The ornament is used in all cultural and artistic traditions. It is present in paintings, in sculptures, on clothing and everyday objects with the purpose to accentuate the quality of a utensil or the façade of a building. The ornament is understood as a decorative device incorporated in the non essential object for the functional and structural definition of this object. In its evolution, the ornament appeared as something that is above the functional form added for the visual pleasure of the individual. Through the ornament we can highlight or hide the structural elements of the objects and architecture. The ornament also has the capacity of transforming objects in particular realities. The new configuration of the object provoked by its use is at the origin of a relationship of belonging of its keeper identifying it culturally with a group. When ornamenting an object one glorifies the object. For example, the ornament unlike the painting may be used on big surfaces and found in any place and seen by everyone. If we want to know if a specific characteristic of a certain object is or not an ornament, we should try to imagine it without that same specific characteristic. If the object continues structurally whole and can fulfil the function it was made for, as James Trilling points out (2003), that specific mark may be considered an ornamental element. An ornament is always a convention. Its forms, styles and applications vary with time and the places in which they were produced. In this sense, the ornament is an important source of information about the socio-political values of a certain culture or of a certain people. The ornaments are developed within the constraints of history and of beliefs, in representations of these symbols and in the technical limitations imposed by the materials used in the creative plastic expression of the craftsmen and artists of various origins and periods.

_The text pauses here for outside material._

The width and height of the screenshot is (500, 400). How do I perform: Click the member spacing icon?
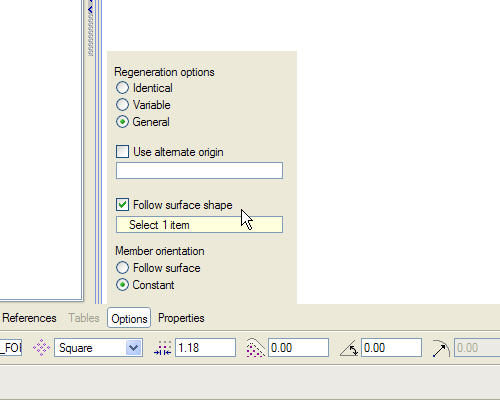point(163,348)
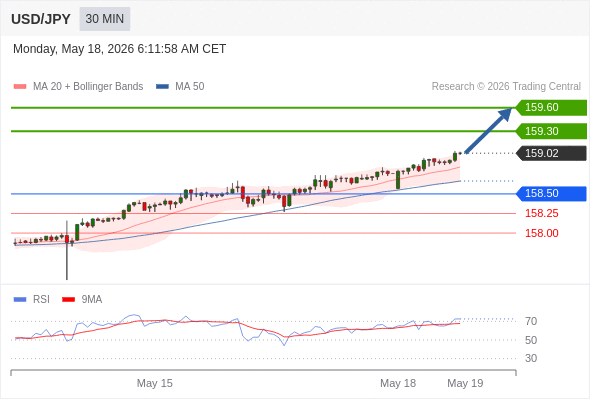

The study of the choices and treatment method of the ornaments in various cultures allows the knowledge of the objective aesthetic quality predominant of the forms in those cultures. It is believed that the ornament was primarily used in a utilitarian and ritual way of its nature, but with time, it evolved for a purely decorative or artistic stylish effect, at times, largely now without its old rituals and symbolical meaning presenting itself with peculiar stylizations, reducing the forms to its abstract essence. The ornament frequently has a concrete narrative content, visually discernible, but its value resides in the sovereignty of visual pleasure that comes from it. If a certain decoration requires more information than what the actual forms transmit, if we can not enjoy them without knowing their narrative content, than that decoration is not an ornament. The imitation of nature may be in the origin of the ornamental element but this does not always happen. A similar evolution from the specific functional elements for the decoration in general may be detected in the artistic expression of various places.
Bibliography
Depouilly, Jacques (1998). Apprenez à regarder les dessins de vos enfants. Paris: Samogy.
Grabbar, Oleg (2000). Mostly Miniatures. An Introduction to Persian Painting. Princeton: Princeton University Press.
Heng, Helga (1931). The Psychology of Children’s Drawings. London: Routledge.
Trilling, James (2001). The Language of Ornament. London: Thames and Hudson.
Trilling, James (2003). Ornament: a modern perspective. Washington: University of Washington Press.